===== Dados do exercício =====

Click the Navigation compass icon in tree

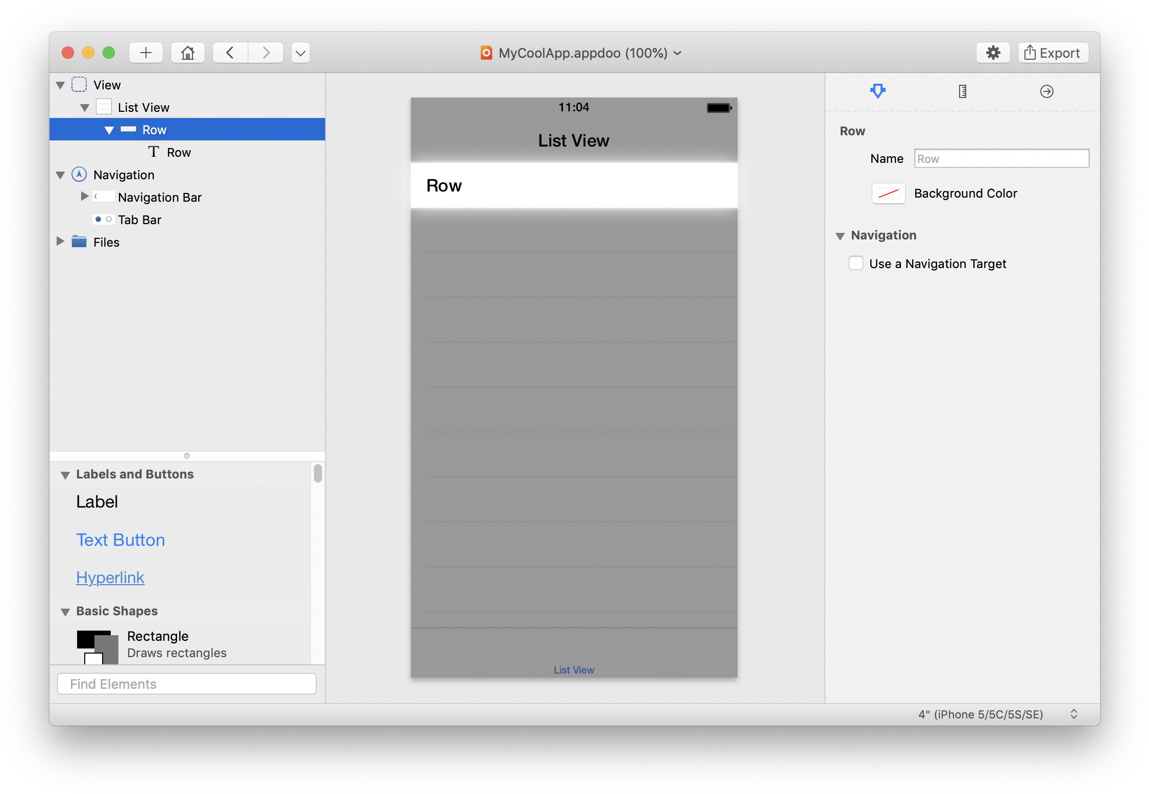coord(79,175)
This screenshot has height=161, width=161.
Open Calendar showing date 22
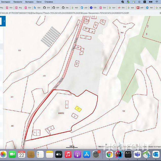point(22,154)
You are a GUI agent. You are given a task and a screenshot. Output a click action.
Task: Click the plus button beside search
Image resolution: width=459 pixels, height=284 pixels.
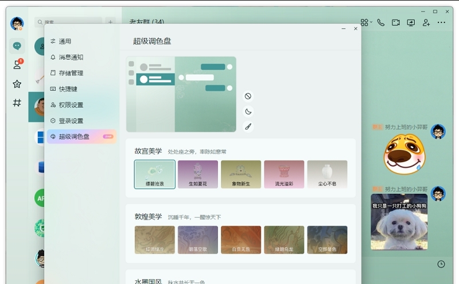tap(110, 22)
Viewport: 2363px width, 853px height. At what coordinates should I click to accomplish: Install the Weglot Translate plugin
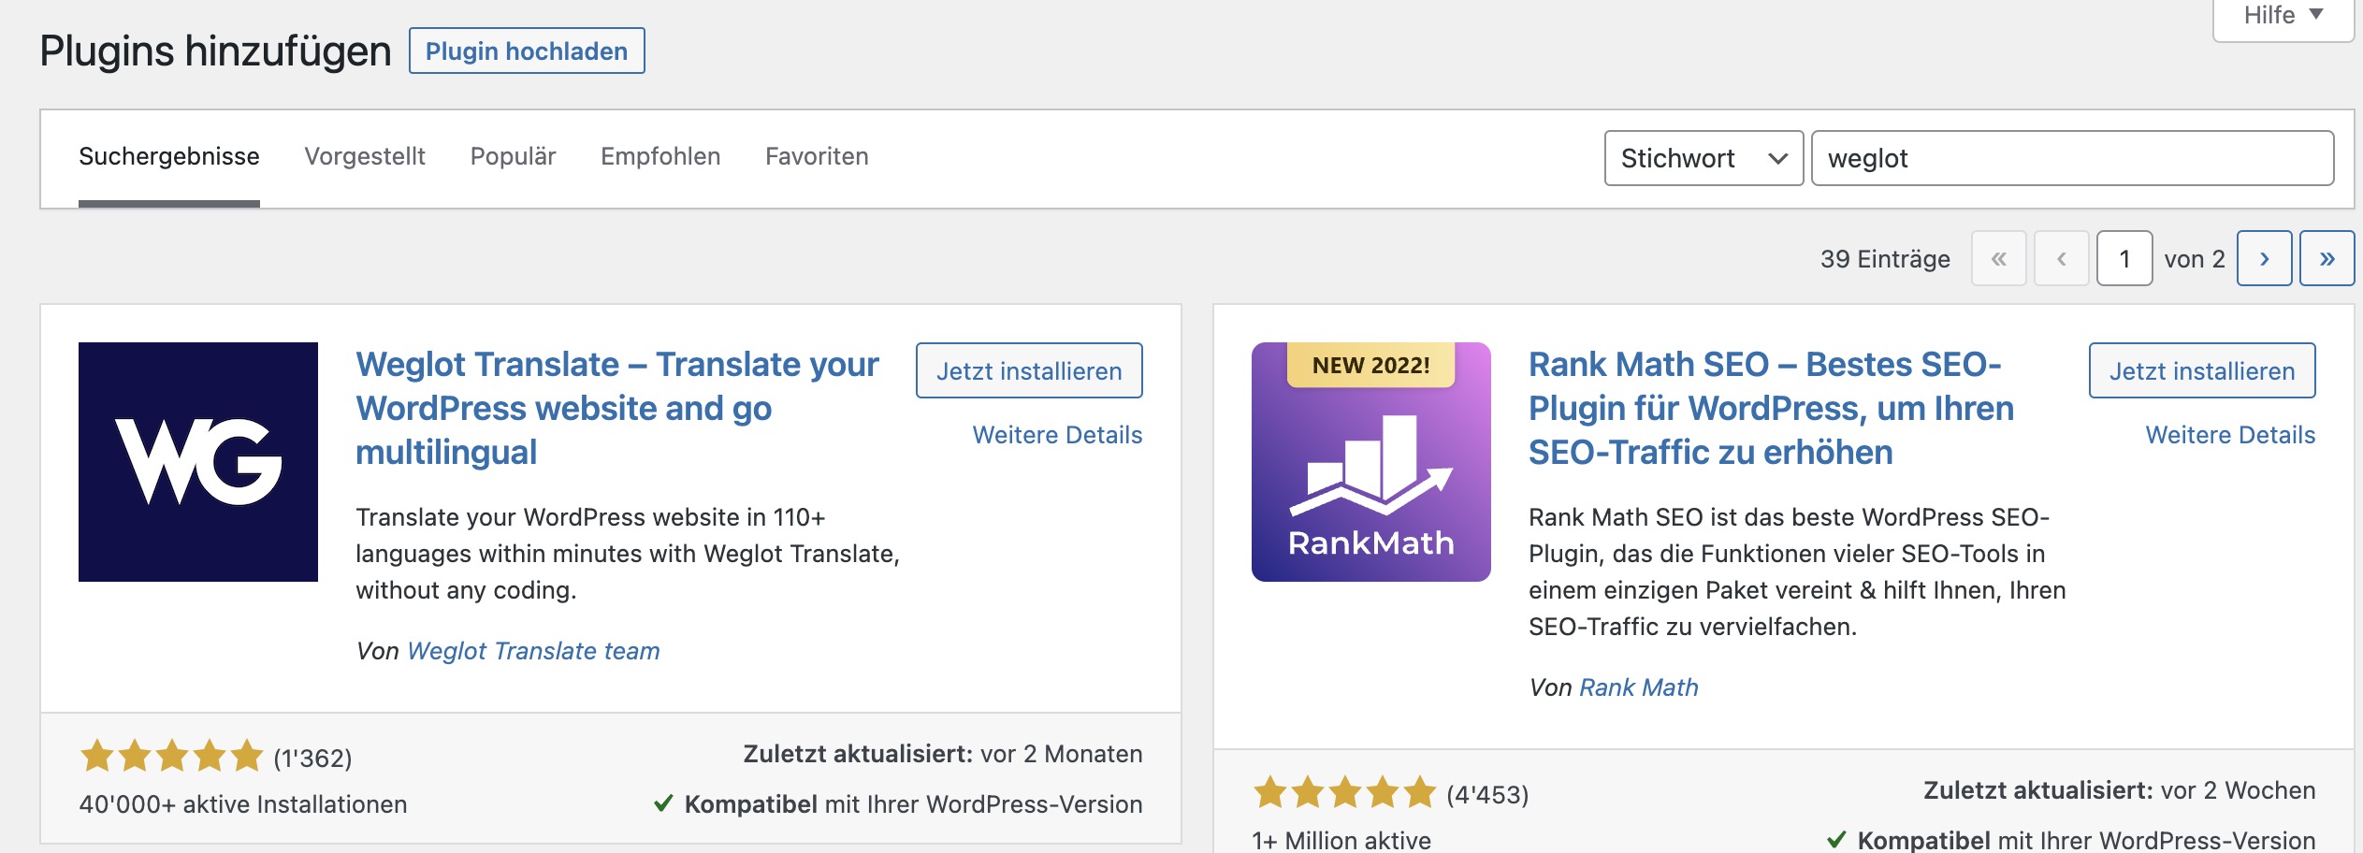coord(1029,370)
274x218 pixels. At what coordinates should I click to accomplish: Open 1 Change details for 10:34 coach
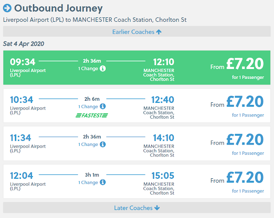[x=88, y=106]
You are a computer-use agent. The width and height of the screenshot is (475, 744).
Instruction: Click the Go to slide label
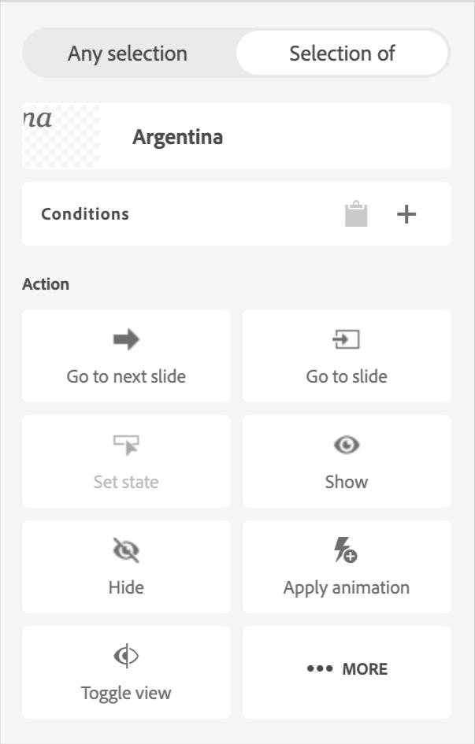[347, 376]
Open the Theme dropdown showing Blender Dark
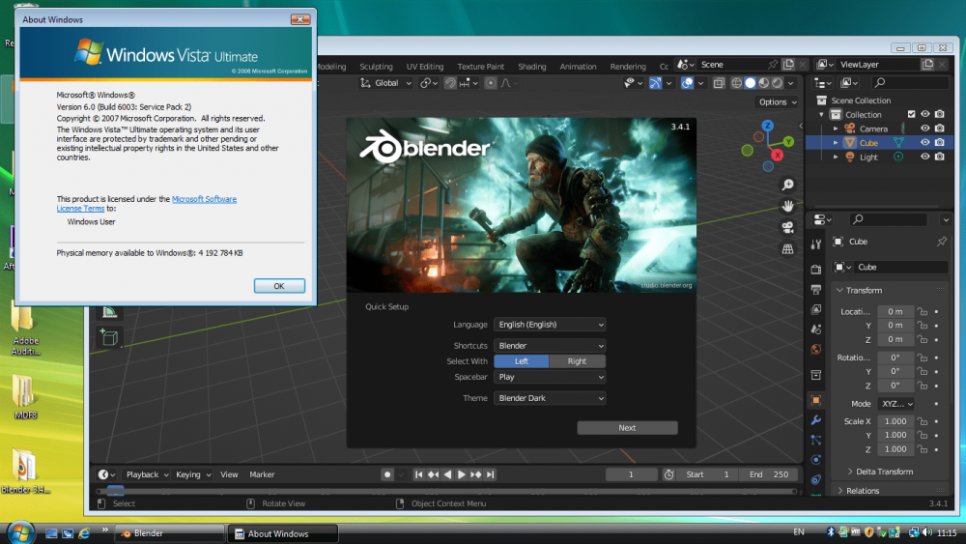The width and height of the screenshot is (966, 544). click(550, 398)
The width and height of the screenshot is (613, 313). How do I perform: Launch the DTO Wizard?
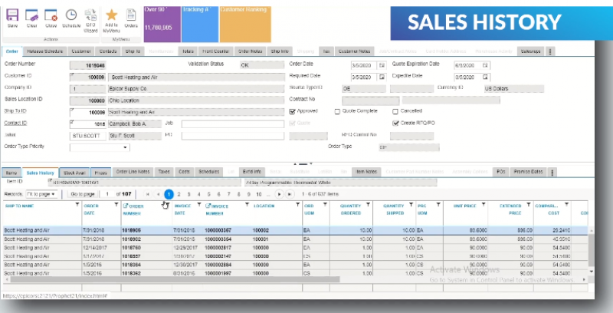click(x=90, y=18)
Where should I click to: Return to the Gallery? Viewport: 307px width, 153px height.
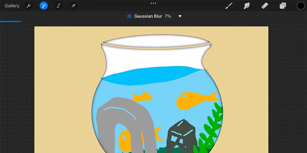[12, 5]
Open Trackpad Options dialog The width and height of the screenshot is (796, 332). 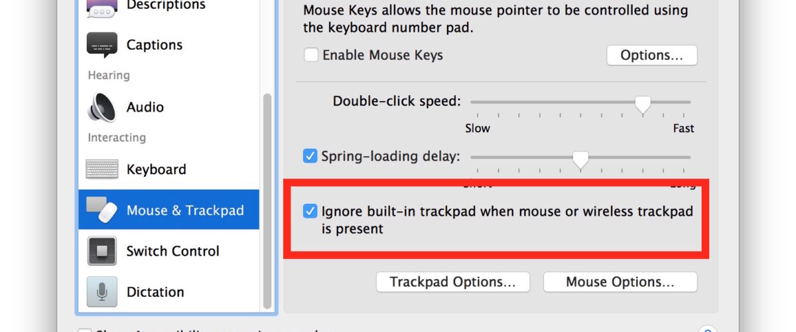(x=453, y=282)
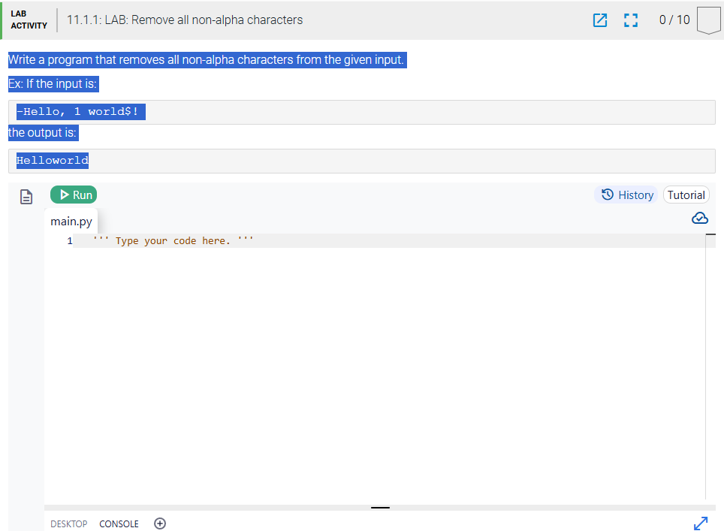Select the example input -Hello, 1 world$!
Image resolution: width=724 pixels, height=531 pixels.
point(80,111)
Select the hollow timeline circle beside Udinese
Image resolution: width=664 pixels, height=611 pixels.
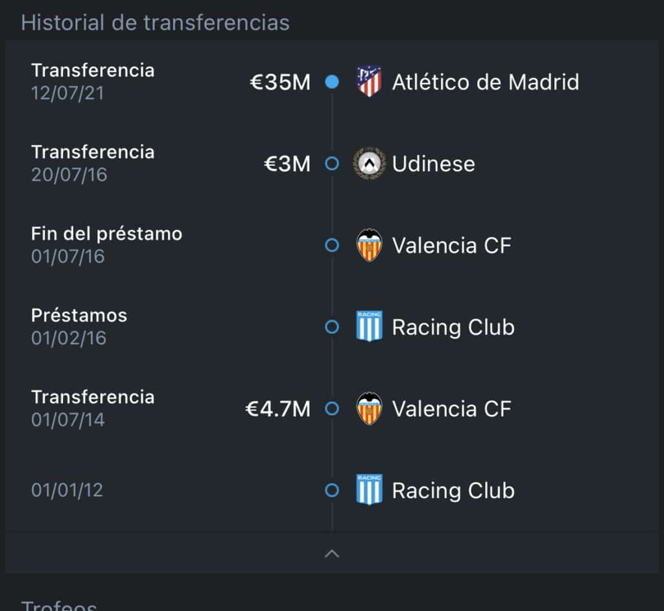pos(332,163)
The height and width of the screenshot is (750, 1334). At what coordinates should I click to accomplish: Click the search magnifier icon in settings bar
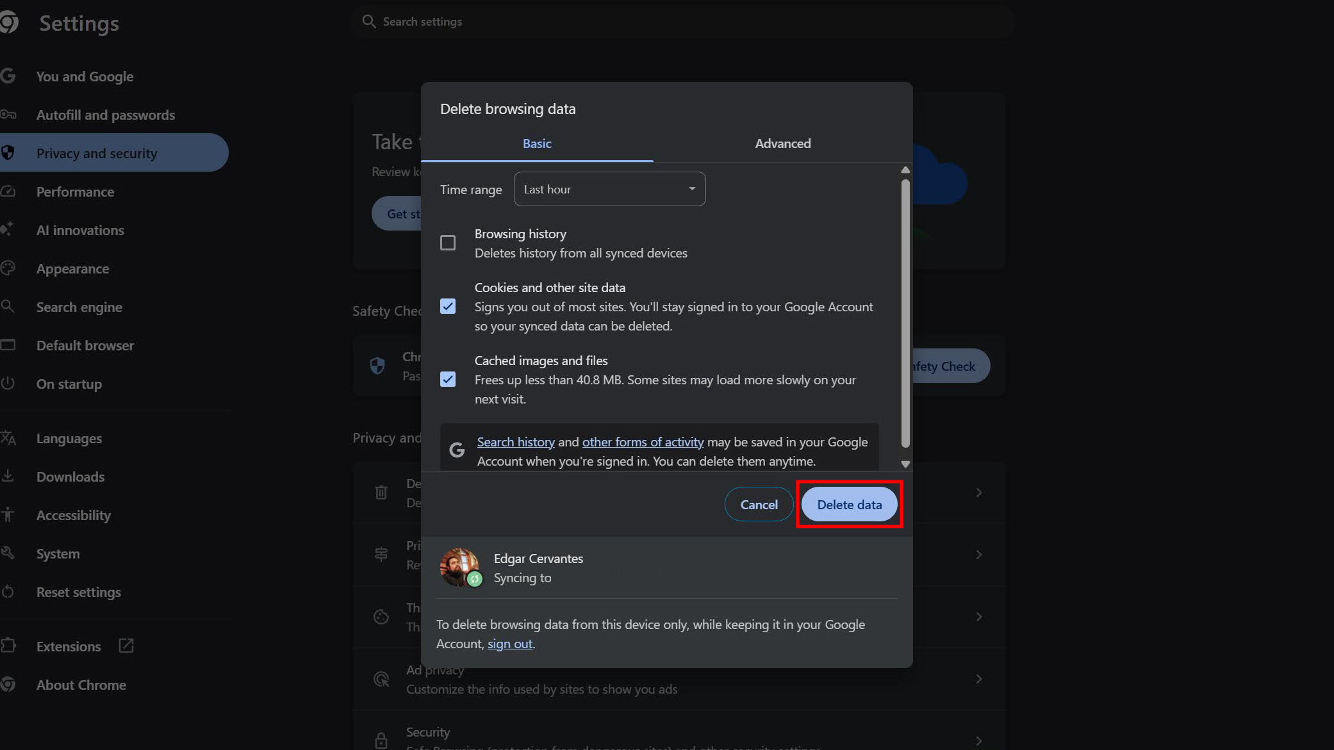(368, 22)
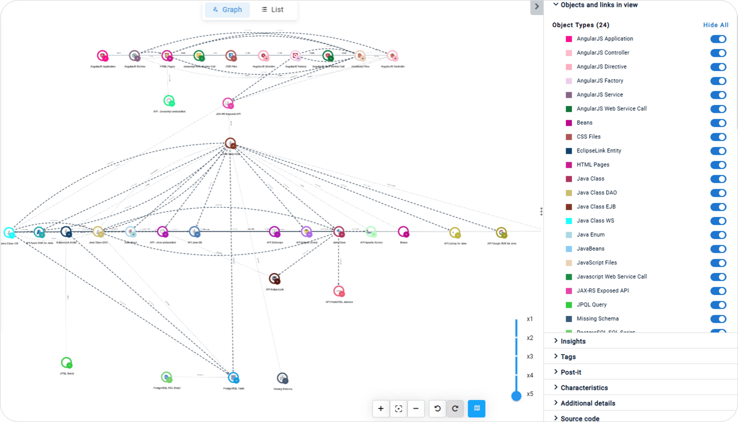Switch off the CSS Files toggle
Screen dimensions: 738x422
(718, 137)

=====

Conte as linhas do material que contêm a palavra "search", levando em conta maiúsculas e minúsculas. Responda só com o número.

2